错题记录:学生做错的题目,记录其关联的知识点和难度,代表学生的薄弱点。
推荐逻辑:
类比:知识点图谱像一棵知识树,节点是知识点(树枝),题目是叶子。学生错题是某个叶子,推荐就是找同树枝的叶子,按从树干到树枝的顺序(难度梯度)推荐,确保知识点覆盖且难度递进。
| 方法 | 定义 | 特性 | 使用场景 | 注意点 |
|---|---|---|---|---|
| 知识图谱匹配 | 基于题目与知识点的关联,通过知识点匹配推荐 | 逻辑清晰,计算量小,依赖题目-知识点映射 | 知识点明确、题目与知识点关联强(如竞赛题目有标准知识点标签) | 需要准确的知识点标注,否则匹配不准 |
| 协同过滤(简化版) | 基于学生历史行为,找相似学生喜欢的题目 | 考虑学生偏好,可能推荐新颖题目 | 学生行为数据丰富、知识点关联弱(如题目无明确知识点标签) | 需处理冷启动,计算量较大 |
| 混合方法 | 结合知识图谱与协同过滤 | 优势互补,兼顾知识点匹配与学生偏好 | 需要同时具备知识点标注和学生行为数据 | 实现复杂,需平衡两种方法的权重 |
数据结构定义:
struct Question {
int id; // 题目ID
vector<int> knowledge; // 关联的知识点ID列表
int difficulty; // 难度(1-5,1最简单)
bool isWrong; // 是否做错
int time; // 做题时间
};
struct StudentRecord {
int studentId;
vector<Question> records; // 学生练习记录
};
// 推荐算法伪代码:
vector<Question> recommend(vector<Question> questions, StudentRecord student) {
// 1. 提取错题信息(知识点ID + 难度)
vector<pair<int, int>> wrongInfo; // (知识点ID, 难度)

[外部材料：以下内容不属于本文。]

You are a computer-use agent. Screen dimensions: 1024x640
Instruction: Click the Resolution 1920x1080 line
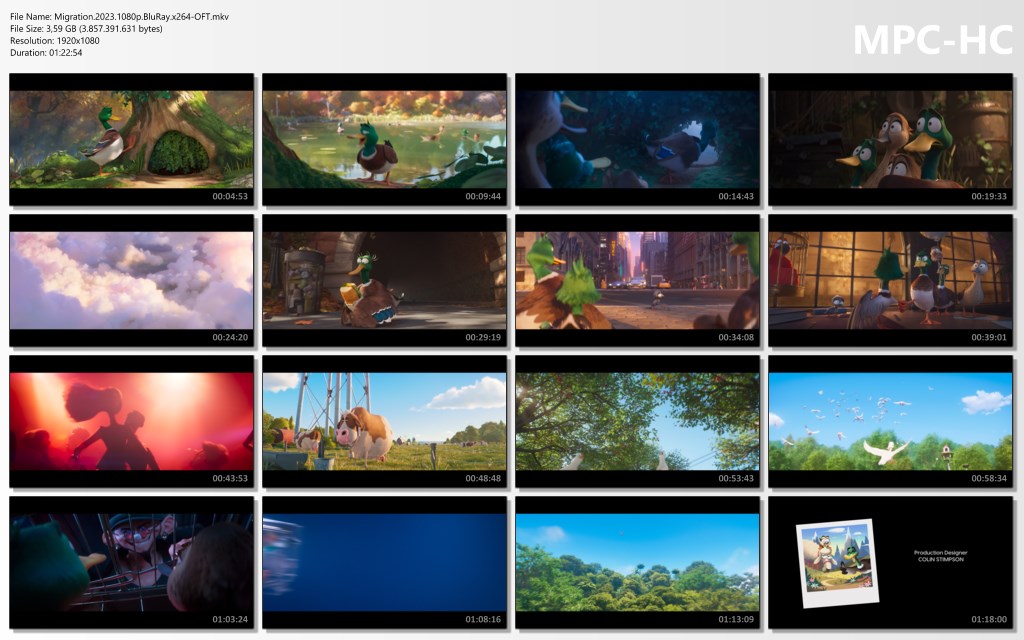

for (auto q : student.records) {
if (q.isWrong) {
for (int k : q.knowledge) {
wrongInfo.push_back({k, q.difficulty});
}
}
}
// 2. 知识点匹配(筛选关联错题知识点的题目,去重)
unordered_set<int> matchedIds;
for (auto q : questions) {
bool match = false;
for (int k : q.knowledge) {
for (auto wi : wrongInfo) {
if (k == wi.first) {
match = true;
break;
}
}
if (match) break;
}
if (match && !matchedIds.count(q.id)) {
matchedIds.insert(q.id);
}
}
// 3. 按难度排序(从小到大)
vector<pair<int, int>> sortedMatched;
for (int id : matchedIds) {
for (auto q : questions) {
if (q.id == id) {
sortedMatched.push_back({q.difficulty, id});
break;
}
}
}
sort(sortedMatched.begin(), sortedMatched.end());
// 4. 取前3道推荐
vector<Question> result;
for (int i = 0; i < min(3, (int)sortedMatched.size()); ++i) {
for (auto q : questions) {
if (q.id == sortedMatched[i].second) {
result.push_back(q);
break;
}
}
}
return result;
}
面试官您好,这道题的核心是通过知识点匹配、错题补漏和难度梯度来推荐题目。首先,我会构建一个知识点图谱,每个题目关联知识点和难度。然后,提取学生的错题记录,分析错题涉及的知识点和难度。接下来,筛选与错题知识点匹配的题目,排除已做错的题目,再按难度从小到大排序,最后取前3道推荐。时间复杂度方面,主要步骤是遍历题目(O(n))和排序(O(k log k),k是匹配数量),整体复杂度约为O(n + k log k),其中n是题目总数,k是推荐数量。这样既能覆盖错题知识点,又保证难度递进,符合竞赛训练的需求。